Saved entries:
>> START

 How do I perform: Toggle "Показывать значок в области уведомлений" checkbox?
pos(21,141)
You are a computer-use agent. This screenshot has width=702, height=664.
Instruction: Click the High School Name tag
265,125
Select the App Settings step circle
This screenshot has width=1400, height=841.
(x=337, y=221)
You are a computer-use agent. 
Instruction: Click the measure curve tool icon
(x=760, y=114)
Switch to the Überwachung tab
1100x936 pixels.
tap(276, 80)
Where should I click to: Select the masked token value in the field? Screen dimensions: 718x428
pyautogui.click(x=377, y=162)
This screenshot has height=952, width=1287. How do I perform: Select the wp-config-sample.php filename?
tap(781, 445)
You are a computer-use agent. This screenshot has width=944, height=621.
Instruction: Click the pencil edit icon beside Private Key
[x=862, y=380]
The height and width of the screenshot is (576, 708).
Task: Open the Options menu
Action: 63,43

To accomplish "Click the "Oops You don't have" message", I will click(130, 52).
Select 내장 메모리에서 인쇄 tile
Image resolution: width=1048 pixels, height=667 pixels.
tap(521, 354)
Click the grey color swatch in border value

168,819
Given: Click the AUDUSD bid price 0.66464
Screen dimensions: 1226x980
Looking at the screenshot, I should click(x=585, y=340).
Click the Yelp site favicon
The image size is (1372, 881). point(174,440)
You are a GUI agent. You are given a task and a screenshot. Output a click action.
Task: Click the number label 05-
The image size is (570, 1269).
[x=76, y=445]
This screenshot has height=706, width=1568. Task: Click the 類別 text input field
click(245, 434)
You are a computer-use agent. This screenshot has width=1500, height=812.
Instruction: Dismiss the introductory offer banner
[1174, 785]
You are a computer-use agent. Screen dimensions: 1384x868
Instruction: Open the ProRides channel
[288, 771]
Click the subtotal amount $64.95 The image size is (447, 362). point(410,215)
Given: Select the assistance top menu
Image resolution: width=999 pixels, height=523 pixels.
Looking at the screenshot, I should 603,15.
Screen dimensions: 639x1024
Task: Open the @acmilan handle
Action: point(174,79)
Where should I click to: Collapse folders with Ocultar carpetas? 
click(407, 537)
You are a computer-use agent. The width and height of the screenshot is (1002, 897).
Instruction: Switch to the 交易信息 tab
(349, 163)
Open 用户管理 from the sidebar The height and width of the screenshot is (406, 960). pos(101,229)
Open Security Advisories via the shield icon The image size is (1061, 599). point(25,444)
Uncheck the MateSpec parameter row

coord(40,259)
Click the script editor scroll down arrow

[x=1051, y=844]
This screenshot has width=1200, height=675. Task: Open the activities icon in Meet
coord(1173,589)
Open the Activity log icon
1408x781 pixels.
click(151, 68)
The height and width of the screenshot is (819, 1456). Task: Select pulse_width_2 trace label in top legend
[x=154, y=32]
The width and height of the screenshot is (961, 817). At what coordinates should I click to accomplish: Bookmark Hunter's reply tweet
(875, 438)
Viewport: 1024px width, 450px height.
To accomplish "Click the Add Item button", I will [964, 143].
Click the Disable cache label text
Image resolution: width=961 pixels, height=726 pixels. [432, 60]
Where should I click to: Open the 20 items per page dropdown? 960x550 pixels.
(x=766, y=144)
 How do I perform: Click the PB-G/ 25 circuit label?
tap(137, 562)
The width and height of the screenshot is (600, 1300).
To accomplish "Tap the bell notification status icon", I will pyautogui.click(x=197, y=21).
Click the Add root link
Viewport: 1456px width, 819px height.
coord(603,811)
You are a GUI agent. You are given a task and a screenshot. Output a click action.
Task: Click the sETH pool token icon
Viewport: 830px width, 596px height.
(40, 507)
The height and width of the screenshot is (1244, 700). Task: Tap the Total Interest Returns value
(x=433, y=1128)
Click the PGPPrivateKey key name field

>> END

▶ [Exercise] Put the lines above into a Markdown table with two columns, Row and Line. Number each row and leave out blank lines.

▶ [The reply]
| Row | Line |
|---|---|
| 1 |  How do I perform: Toggle "Показывать значок в области уведомлений" checkbox? |
| 2 | pos(21,141) |
| 3 | You are a computer-use agent. This screenshot has width=702, height=664. |
| 4 | Instruction: Click the High School Name tag |
| 5 | 265,125 |
| 6 | Select the App Settings step circle |
| 7 | This screenshot has width=1400, height=841. |
| 8 | (x=337, y=221) |
| 9 | You are a computer-use agent.  |
| 10 | Instruction: Click the measure curve tool icon |
| 11 | (x=760, y=114) |
| 12 | Switch to the Überwachung tab |
| 13 | 1100x936 pixels. |
| 14 | tap(276, 80) |
| 15 | Where should I click to: Select the masked token value in the field? Screen dimensions: 718x428 |
| 16 | pyautogui.click(x=377, y=162) |
| 17 | This screenshot has height=952, width=1287. How do I perform: Select the wp-config-sample.php filename? |
| 18 | tap(781, 445) |
| 19 | You are a computer-use agent. This screenshot has width=944, height=621. |
| 20 | Instruction: Click the pencil edit icon beside Private Key |
| 21 | [x=862, y=380] |
| 22 | The height and width of the screenshot is (576, 708). |
| 23 | Task: Open the Options menu |
| 24 | Action: 63,43 |
| 25 | To accomplish "Click the "Oops You don't have" message", I will click(130, 52). |
| 26 | Select 내장 메모리에서 인쇄 tile |
| 27 | Image resolution: width=1048 pixels, height=667 pixels. |
| 28 | tap(521, 354) |
| 29 | Click the grey color swatch in border value |
| 30 | 168,819 |
| 31 | Given: Click the AUDUSD bid price 0.66464 |
| 32 | Screen dimensions: 1226x980 |
| 33 | Looking at the screenshot, I should click(x=585, y=340). |
| 34 | Click the Yelp site favicon |
| 35 | The image size is (1372, 881). point(174,440) |
| 36 | You are a GUI agent. You are given a task and a screenshot. Output a click action. |
| 37 | Task: Click the number label 05- |
| 38 | The image size is (570, 1269). |
| 39 | [x=76, y=445] |
| 40 | This screenshot has height=706, width=1568. Task: Click the 類別 text input field |
| 41 | click(245, 434) |
| 42 | You are a computer-use agent. This screenshot has width=1500, height=812. |
| 43 | Instruction: Dismiss the introductory offer banner |
| 44 | [1174, 785] |
| 45 | You are a computer-use agent. Screen dimensions: 1384x868 |
| 46 | Instruction: Open the ProRides channel |
| 47 | [288, 771] |
| 48 | Click the subtotal amount $64.95 The image size is (447, 362). point(410,215) |
| 49 | Given: Select the assistance top menu |
| 50 | Image resolution: width=999 pixels, height=523 pixels. |
| 51 | Looking at the screenshot, I should 603,15. |
| 52 | Screen dimensions: 639x1024 |
| 53 | Task: Open the @acmilan handle |
| 54 | Action: point(174,79) |
| 55 | Where should I click to: Collapse folders with Ocultar carpetas?  |
| 56 | click(407, 537) |
| 57 | You are a computer-use agent. The width and height of the screenshot is (1002, 897). |
| 58 | Instruction: Switch to the 交易信息 tab |
| 59 | (349, 163) |
| 60 | Open 用户管理 from the sidebar The height and width of the screenshot is (406, 960). pos(101,229) |
| 61 | Open Security Advisories via the shield icon The image size is (1061, 599). point(25,444) |
| 62 | Uncheck the MateSpec parameter row |
| 63 | coord(40,259) |
| 64 | Click the script editor scroll down arrow |
| 65 | [x=1051, y=844] |
| 66 | This screenshot has width=1200, height=675. Task: Open the activities icon in Meet |
| 67 | coord(1173,589) |
| 68 | Open the Activity log icon |
| 69 | 1408x781 pixels. |
| 70 | click(151, 68) |
| 71 | The height and width of the screenshot is (819, 1456). Task: Select pulse_width_2 trace label in top legend |
| 72 | [x=154, y=32] |
| 73 | The width and height of the screenshot is (961, 817). At what coordinates should I click to accomplish: Bookmark Hunter's reply tweet |
| 74 | (875, 438) |
| 75 | Viewport: 1024px width, 450px height. |
| 76 | To accomplish "Click the Add Item button", I will [964, 143]. |
| 77 | Click the Disable cache label text |
| 78 | Image resolution: width=961 pixels, height=726 pixels. [432, 60] |
| 79 | Where should I click to: Open the 20 items per page dropdown? 960x550 pixels. |
| 80 | (x=766, y=144) |
| 81 |  How do I perform: Click the PB-G/ 25 circuit label? |
| 82 | tap(137, 562) |
| 83 | The width and height of the screenshot is (600, 1300). |
| 84 | To accomplish "Tap the bell notification status icon", I will pyautogui.click(x=197, y=21). |
| 85 | Click the Add root link |
| 86 | Viewport: 1456px width, 819px height. |
| 87 | coord(603,811) |
| 88 | You are a GUI agent. You are given a task and a screenshot. Output a click action. |
| 89 | Task: Click the sETH pool token icon |
| 90 | Viewport: 830px width, 596px height. |
| 91 | (40, 507) |
| 92 | The height and width of the screenshot is (1244, 700). Task: Tap the Total Interest Returns value |
| 93 | (x=433, y=1128) |
| 94 | Click the PGPPrivateKey key name field |